At the same time, across the country, 43 per cent of children living in poor households are out of school. In many cases, there are not enough classrooms, and available classrooms are overcrowded at double or triple capacity.
UNICEF works with Conceptos Plasticos, a Colombian social enterprise, to set up a brick production factory which used as its material supplier a women-led recycling initiative. This project converts the region’s plastic waste problem into plastic bricks for construction.
The bricks are made of plastic waste, which is converted into Lego-like bricks that are easy to assemble and used to build much-needed classrooms. The plastic brick is standardized, reducing the construction time significantly compared to the time required when using traditional building methods.
Bangladesh: local construction materials to support the COVID-19 response
During the COVID-19 pandemic response, the conditions at the Kutupalong refugee camp represented a considerable challenge to health care workers who were seeking ways to rapidly scale up isolation and treatment services. Located in Cox’s Bazar, Bangladesh, Kutupalong is the world’s largest refugee camp, inhabited by Rohingya refugees who brought with them accounts of the unspeakable violence and brutality that had forced them to flee from Myanmar.
UNICEF devised an innovative, local solution to quickly build an isolation and treatment centre for the Rohingya people impacted by COVID-19. UNICEF used locally available bamboo to construct a new severe acute respiratory infection (SARI) isolation and treatment centre.
Bamboo is a cost-effective, sustainable material and presents an alternative to tents which would have to be ordered from outside the country and may have faced delivery delays given prevailing global logistics challenges during the pandemic.
UNICEF construction: essential role in the success of our product innovations
For health systems in many low- and middle-income countries, the COVID-19 pandemic turned an existing oxygen gap into a crisis.
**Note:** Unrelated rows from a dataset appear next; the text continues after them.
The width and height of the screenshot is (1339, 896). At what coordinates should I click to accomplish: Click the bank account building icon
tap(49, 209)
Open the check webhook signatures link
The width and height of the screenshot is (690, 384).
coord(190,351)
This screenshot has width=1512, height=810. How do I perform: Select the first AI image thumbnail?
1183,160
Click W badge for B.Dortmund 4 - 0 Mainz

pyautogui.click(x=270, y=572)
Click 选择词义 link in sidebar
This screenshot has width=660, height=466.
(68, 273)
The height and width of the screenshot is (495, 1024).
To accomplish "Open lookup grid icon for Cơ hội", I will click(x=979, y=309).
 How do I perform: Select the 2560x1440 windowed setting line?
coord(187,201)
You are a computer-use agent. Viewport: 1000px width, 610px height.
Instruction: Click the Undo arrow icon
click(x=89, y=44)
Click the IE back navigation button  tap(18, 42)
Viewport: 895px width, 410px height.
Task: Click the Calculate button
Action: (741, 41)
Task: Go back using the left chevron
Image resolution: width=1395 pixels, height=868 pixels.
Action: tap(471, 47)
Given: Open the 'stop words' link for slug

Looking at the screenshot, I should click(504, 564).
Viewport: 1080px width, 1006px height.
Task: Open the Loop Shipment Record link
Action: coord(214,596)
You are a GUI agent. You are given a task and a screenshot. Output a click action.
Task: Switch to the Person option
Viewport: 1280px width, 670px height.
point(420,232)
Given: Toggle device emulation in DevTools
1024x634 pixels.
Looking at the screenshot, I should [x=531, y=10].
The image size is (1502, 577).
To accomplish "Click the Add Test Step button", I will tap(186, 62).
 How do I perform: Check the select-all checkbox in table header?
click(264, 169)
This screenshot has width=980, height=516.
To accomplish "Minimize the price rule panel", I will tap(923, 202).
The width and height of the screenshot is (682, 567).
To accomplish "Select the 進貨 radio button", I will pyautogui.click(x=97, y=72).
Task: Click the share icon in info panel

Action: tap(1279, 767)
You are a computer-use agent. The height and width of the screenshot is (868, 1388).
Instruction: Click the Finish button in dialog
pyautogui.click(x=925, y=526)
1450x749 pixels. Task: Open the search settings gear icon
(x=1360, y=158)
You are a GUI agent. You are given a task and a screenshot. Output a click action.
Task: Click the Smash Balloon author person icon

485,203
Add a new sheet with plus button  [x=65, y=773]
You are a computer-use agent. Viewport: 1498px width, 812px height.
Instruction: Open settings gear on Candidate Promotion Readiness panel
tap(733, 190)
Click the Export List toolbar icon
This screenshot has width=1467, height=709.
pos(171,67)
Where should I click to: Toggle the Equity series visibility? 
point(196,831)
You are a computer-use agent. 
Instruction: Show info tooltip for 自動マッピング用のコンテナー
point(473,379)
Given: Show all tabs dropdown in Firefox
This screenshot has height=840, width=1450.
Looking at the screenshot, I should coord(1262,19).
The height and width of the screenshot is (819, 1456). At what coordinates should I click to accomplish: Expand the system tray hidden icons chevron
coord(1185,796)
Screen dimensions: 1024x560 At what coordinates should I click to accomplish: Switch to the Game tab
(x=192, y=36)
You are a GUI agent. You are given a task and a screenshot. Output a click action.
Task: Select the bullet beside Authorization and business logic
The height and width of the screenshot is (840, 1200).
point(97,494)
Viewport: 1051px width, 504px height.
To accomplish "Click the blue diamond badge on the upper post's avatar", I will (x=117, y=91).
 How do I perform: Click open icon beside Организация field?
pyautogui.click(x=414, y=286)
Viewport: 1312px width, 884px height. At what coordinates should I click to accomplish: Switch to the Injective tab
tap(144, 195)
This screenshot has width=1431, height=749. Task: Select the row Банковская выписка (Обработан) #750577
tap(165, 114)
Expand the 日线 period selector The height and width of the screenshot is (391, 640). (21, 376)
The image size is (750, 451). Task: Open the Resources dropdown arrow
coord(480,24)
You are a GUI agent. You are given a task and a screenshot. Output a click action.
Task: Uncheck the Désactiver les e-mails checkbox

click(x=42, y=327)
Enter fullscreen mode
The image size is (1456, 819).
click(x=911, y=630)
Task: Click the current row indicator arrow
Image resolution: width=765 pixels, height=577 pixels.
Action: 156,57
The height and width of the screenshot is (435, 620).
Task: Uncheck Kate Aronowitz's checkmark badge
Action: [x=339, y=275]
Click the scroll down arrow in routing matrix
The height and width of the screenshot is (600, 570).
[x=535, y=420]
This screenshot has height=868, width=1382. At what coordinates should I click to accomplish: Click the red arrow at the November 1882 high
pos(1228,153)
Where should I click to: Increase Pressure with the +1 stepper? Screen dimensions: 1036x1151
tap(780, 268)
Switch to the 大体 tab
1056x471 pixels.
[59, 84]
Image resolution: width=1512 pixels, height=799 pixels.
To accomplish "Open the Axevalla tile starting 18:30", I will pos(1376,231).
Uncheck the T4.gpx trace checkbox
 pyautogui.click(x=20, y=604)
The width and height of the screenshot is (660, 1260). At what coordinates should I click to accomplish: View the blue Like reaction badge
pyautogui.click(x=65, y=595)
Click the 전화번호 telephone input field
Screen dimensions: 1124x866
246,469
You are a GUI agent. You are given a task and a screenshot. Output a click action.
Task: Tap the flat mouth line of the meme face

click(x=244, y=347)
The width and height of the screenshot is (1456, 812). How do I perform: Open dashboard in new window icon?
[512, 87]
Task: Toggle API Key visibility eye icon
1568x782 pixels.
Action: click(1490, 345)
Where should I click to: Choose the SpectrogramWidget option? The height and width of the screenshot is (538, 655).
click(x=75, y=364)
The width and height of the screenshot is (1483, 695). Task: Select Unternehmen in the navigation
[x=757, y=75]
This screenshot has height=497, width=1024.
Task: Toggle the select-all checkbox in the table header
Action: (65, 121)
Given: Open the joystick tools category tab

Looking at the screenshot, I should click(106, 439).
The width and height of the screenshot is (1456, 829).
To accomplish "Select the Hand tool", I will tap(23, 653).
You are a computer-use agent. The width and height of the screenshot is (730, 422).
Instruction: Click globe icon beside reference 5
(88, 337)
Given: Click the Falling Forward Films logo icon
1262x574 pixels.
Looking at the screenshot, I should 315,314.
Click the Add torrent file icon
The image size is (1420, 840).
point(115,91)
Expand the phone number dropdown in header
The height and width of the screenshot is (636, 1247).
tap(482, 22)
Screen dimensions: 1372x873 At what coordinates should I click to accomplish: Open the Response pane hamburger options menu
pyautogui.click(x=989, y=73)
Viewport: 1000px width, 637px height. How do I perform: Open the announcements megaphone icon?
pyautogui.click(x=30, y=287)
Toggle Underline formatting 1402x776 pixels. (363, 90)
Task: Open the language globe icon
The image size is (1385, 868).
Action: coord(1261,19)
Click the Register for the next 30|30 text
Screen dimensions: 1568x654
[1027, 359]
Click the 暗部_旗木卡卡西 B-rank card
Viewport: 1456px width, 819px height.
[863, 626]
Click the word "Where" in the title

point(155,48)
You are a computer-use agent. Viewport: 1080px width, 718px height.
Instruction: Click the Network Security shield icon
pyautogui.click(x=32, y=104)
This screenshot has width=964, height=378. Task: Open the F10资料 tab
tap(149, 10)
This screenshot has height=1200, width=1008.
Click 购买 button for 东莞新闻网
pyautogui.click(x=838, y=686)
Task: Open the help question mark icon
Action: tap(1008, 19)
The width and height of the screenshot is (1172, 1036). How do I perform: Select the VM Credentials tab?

UNICEF’s Oxygen Plant-in-a-Box is an innovative emergency solution that produces enough medical-grade oxygen to treat up to 50 patients with COVID-19 or severe pneumonia in 100 children – per day.
Although the Oxygen Plant-in-a-Box is designed to be operational within days of arriving at a health facility, many centres do not have the infrastructure to accommodate the plant safely. UNICEF’s construction professionals serve as expert advisors to its programme and product teams to determine site preparedness. If a health facility is deemed not ready to receive the plants, UNICEF’s country office and construction teams take action to modify the site or build new infrastructure so the plants can be safely installed.
This action may take the form of supporting country government construction institutions to ready the site or it may entail hiring of private sector engineering and construction firms to modify, renovate or build a site suitable to install this life-saving innovation.
As of 8 November, over 110 of these innovations have been procured for 34 countries, with 20 delivered and 5 already set up. An estimated 15 additional plants will be installed in 2022 and the remaining 75 in 2023.
Innovation is one of nine change strategies in the UNICEF Strategic Plan 2022-2025 and is used to accelerate progress towards UNICEF’s mission and the Sustainable Development Goals.
At UNICEF, production innovation and construction teams work together to deliver sustainable, inclusive results in both evolving development contexts and in humanitarian response. UNICEF also partners with academia and private sector institutions to find solutions that reach the world’s most vulnerable children and communities.